1. It’s a none horse
race
Nobody under 25 wants to be a copywriter anymore. This is
good news and bad news. The good news is that New Blood (and the industry as a
whole) is dominated by visual arts students. So if you’re peddling words you’ll
stand out like a juggler at a funeral. The bad news is that you’ll have to be
100 times more engaging than the fluorescent typefaces and experimental motion
graphics that pass for advertising concepts these days. So saddle up and get
ready to sell hard…
2. Be the horse,
jockey and trainer all in one
The best writing projects its own world. Reading it (or even
hearing it) should take you out of yourself and into another place. Forget
about tones of voice and think about creating characters - ones that inhabit
unusual situations, or better still, alternate realities. Make them your own
and they can only ever be yours.

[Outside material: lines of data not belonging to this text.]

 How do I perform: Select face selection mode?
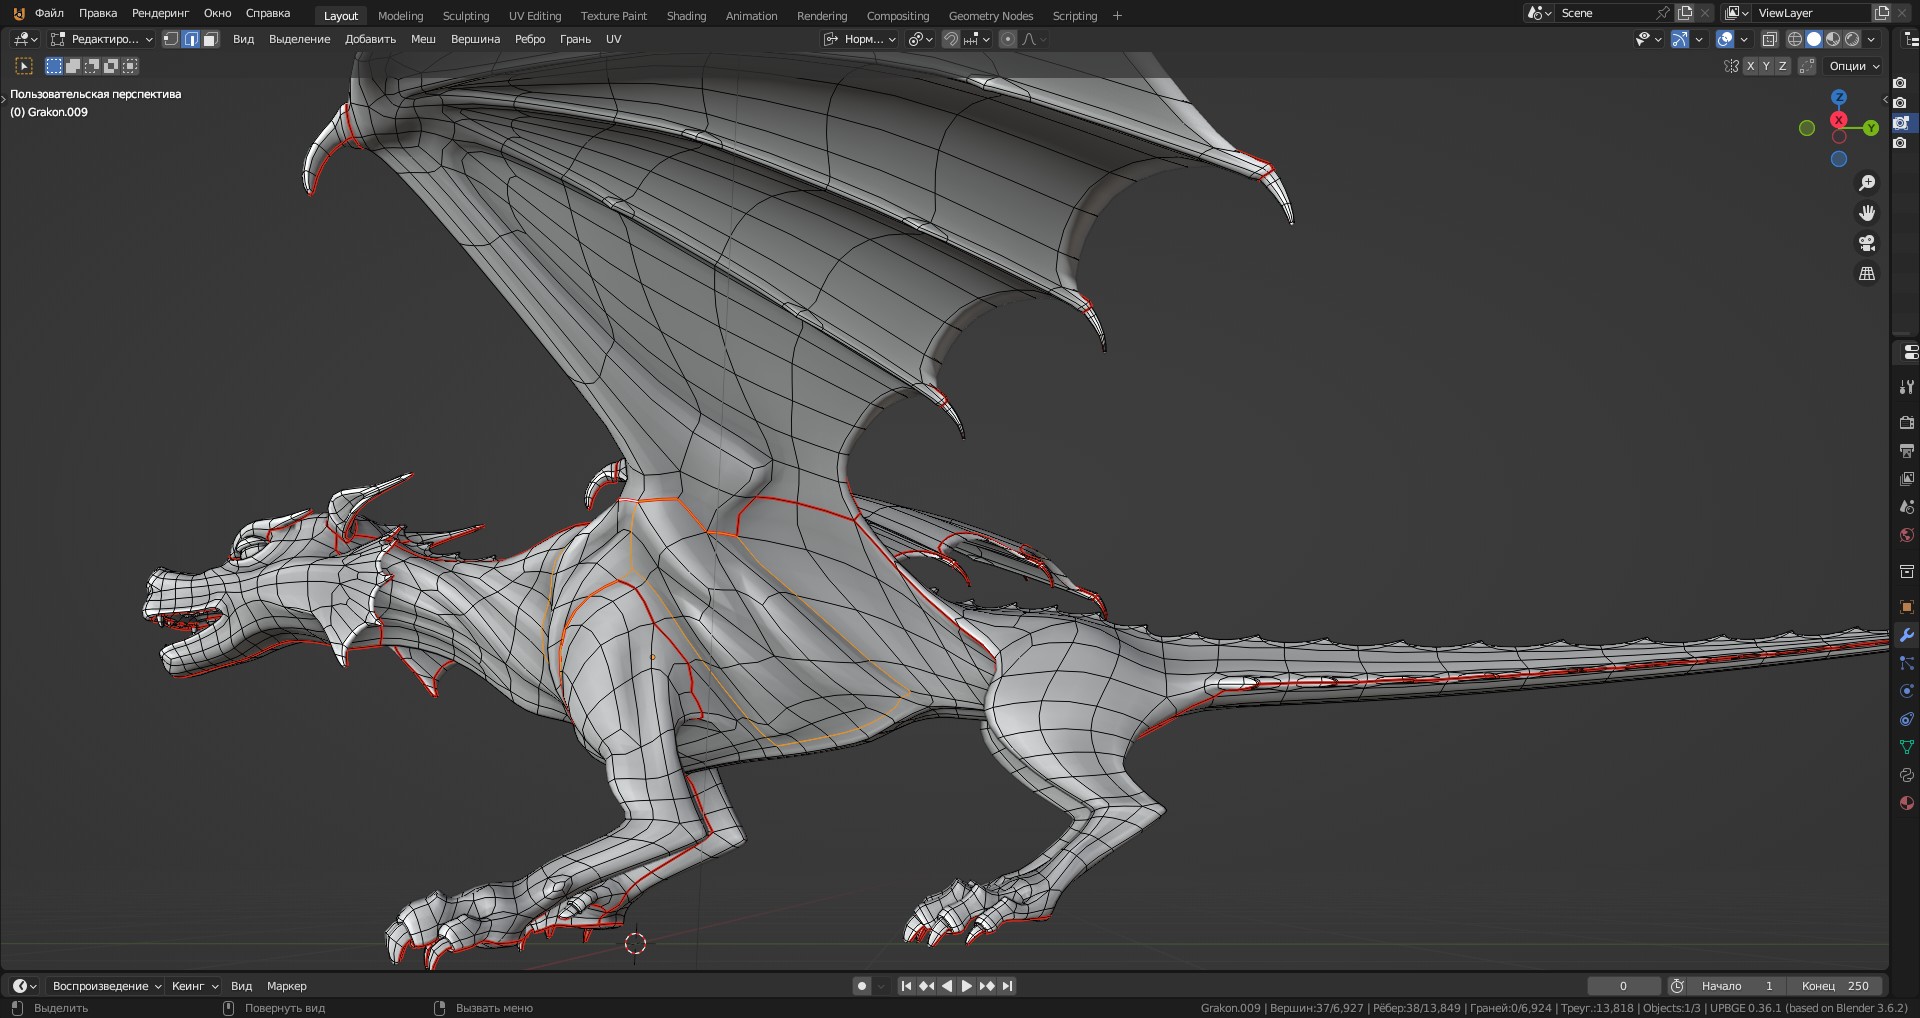click(210, 39)
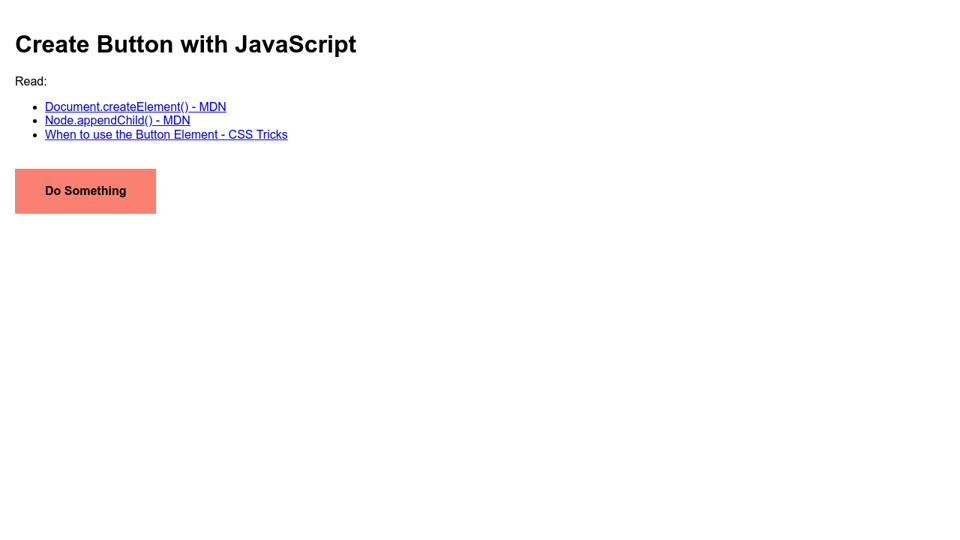Click the bullet before the Document.createElement() link
The width and height of the screenshot is (960, 540).
point(35,107)
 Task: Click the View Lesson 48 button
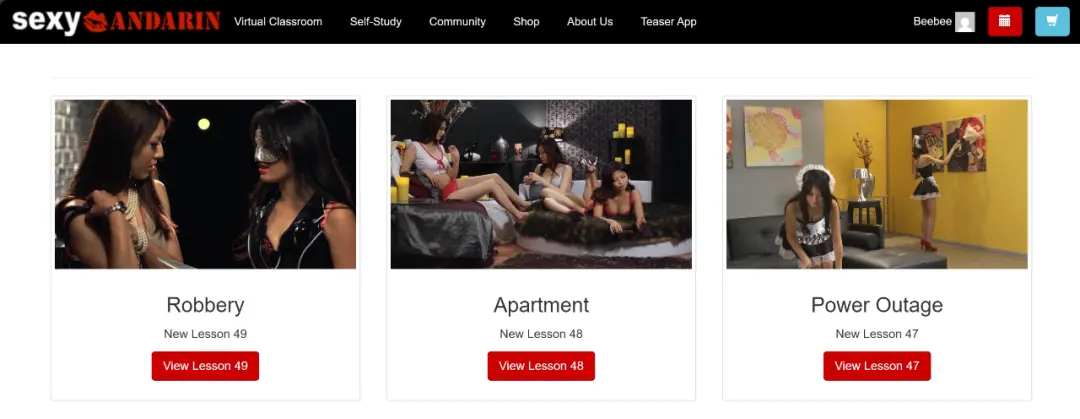541,366
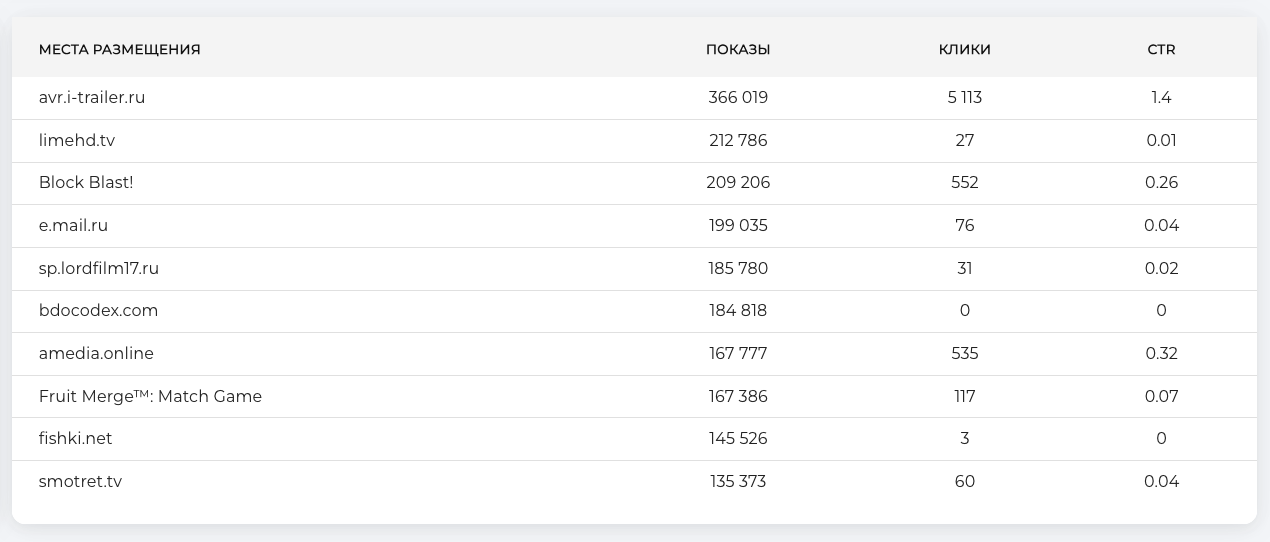The image size is (1270, 542).
Task: Click impressions value 366 019
Action: click(x=738, y=98)
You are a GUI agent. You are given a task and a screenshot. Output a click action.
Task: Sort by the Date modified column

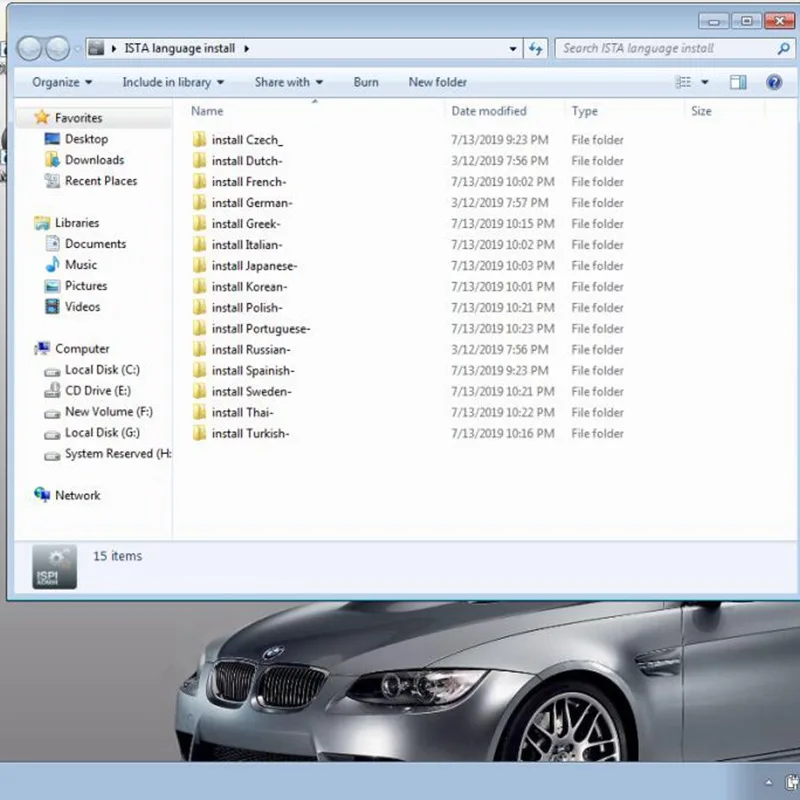point(488,111)
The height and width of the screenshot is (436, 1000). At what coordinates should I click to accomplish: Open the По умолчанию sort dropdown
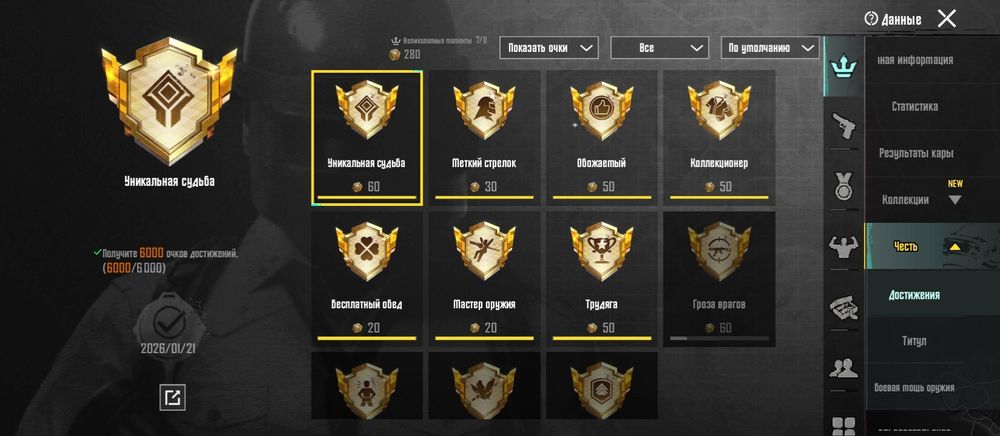pyautogui.click(x=770, y=48)
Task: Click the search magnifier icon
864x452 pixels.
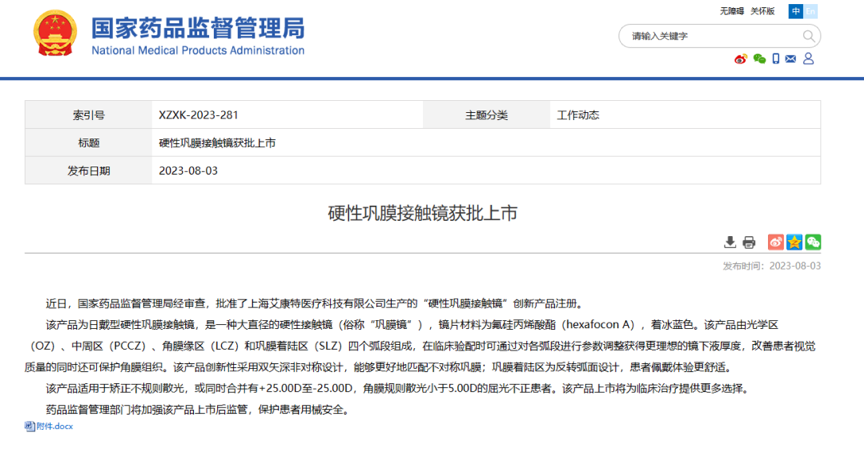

Suddenly the none-horse race has a single
contender. In other words, carve a niche and do what no one else does in a way that
only you can. Then whip it! If you’re unhappy with how something turned out,
tell people. There are all kinds of obstacles a writer has to face and the race
rarely goes smoothly. Just because the client loved it doesn’t mean you have
to. I always used to put work I was unhappy with in my portfolio because it
meant I could talk about how I’d compromised. After all, it aint just the
winning, it's the taking part.
3. Erm, when your
extended horse metaphor starts to wear thin John, say something about The Lone
Ranger
Writing is a solitary endeavor, and the sooner you accept
this the better. If you happen to be in a team that’s because at least one of
you is a sociopath and is currently using the other. But in time you will
almost certainly split up. You’ll probably want different things, or get lured
away by a boardroom position in Beijing, or maybe even die in a plane crash, so
get used to working by your self right now. In the meantime, understand the
limits of your joint creative tension and what you both bring to the party. Agencies
are a lot more fluid than they used to be which means can’t afford to live in a
bubble. You both have to make time to do your own thing. Yes, solo albums tend
to be shit, but they do make the band’s next record all the more interesting. This
should also preclude you from calling yourself “DanTom” like you’re a fucking
Push-Me-Pull-Me.
4. Horses for courses
There are as many kinds of writers as there are kinds of
writing. So you’re going to have to work out which one you are and which ones
you’re good at. This may sound obvious, but it’s also spectacularly difficult
at the moment. Here’s why.
Most agencies (or at least the ones you want to work in) are
fevered, inter-disciplinary cluster-fucks. They camp out at the “crossroads of
branding and social”, and tell “brand stories” (presumably around a digital
campfire). Because the industry moves so fast, and clients become more and more
demanding agencies can’t accurately explain what they do to anyone over the age
of 30, let alone have clearly defined roles for writers. So be prepared to
enter a world of paranoia and fear. Most days will feel like being inside the
mind of Philip K. Dick after 4 nights without any sleep. One minute you’ll be
writing a radio ad, the next you’ll be proofreading a letter from the chief
exec (this did actually happen to me). If this sounds scary then you should quietly
go and finish that novel in a coffee shop. But if, like me, you find this
sadistically thrilling, then welcome to the party. The truth is there’s never
been a more exciting time to be a copywriter – to learn, to develop and try
your hand at anything and everything; forms, styles, voices, the lot. Likewise,
the industry needs writers more than ever. Not just to cut through the
increasing noise, but to make sense of the all the chaos. Embrace it and ride
it like you own it.
5. Take off your blinkers and ride like the wind
A good writer is also a good reader. So read widely and
voraciously. Those of you who do will know that it was William Faulkner who said,
“In writing you must kill your darlings.” So please, let’s start by killing
David Ogilvy. He may be long dead but his twee and genial ghost still haunts
the industry like a mischievous fart. No one, save for SEO, has done more to
limit the scope and remit of what copy can do and how it should be used. This
isn’t to say Ogilvy was wrong. It’s simply that over time his (blandly
aphoristic) wisdom has been co-opted by clients, to the extent his thinking is now
regarded as stricture. Likewise, Dave Trott, the legendary art director-turned
writer-turned-predatory raconteur. Unless your idea of writing is having a shot
of scotch between every line-break, you’ll learn nothing from Dave other than
how to make a very obvious point sound like a cold Boxing Day walk back from
the pub with your granddad. But ironic character assassinations aside, you
really need to make your own rules. Conventional wisdom is just that.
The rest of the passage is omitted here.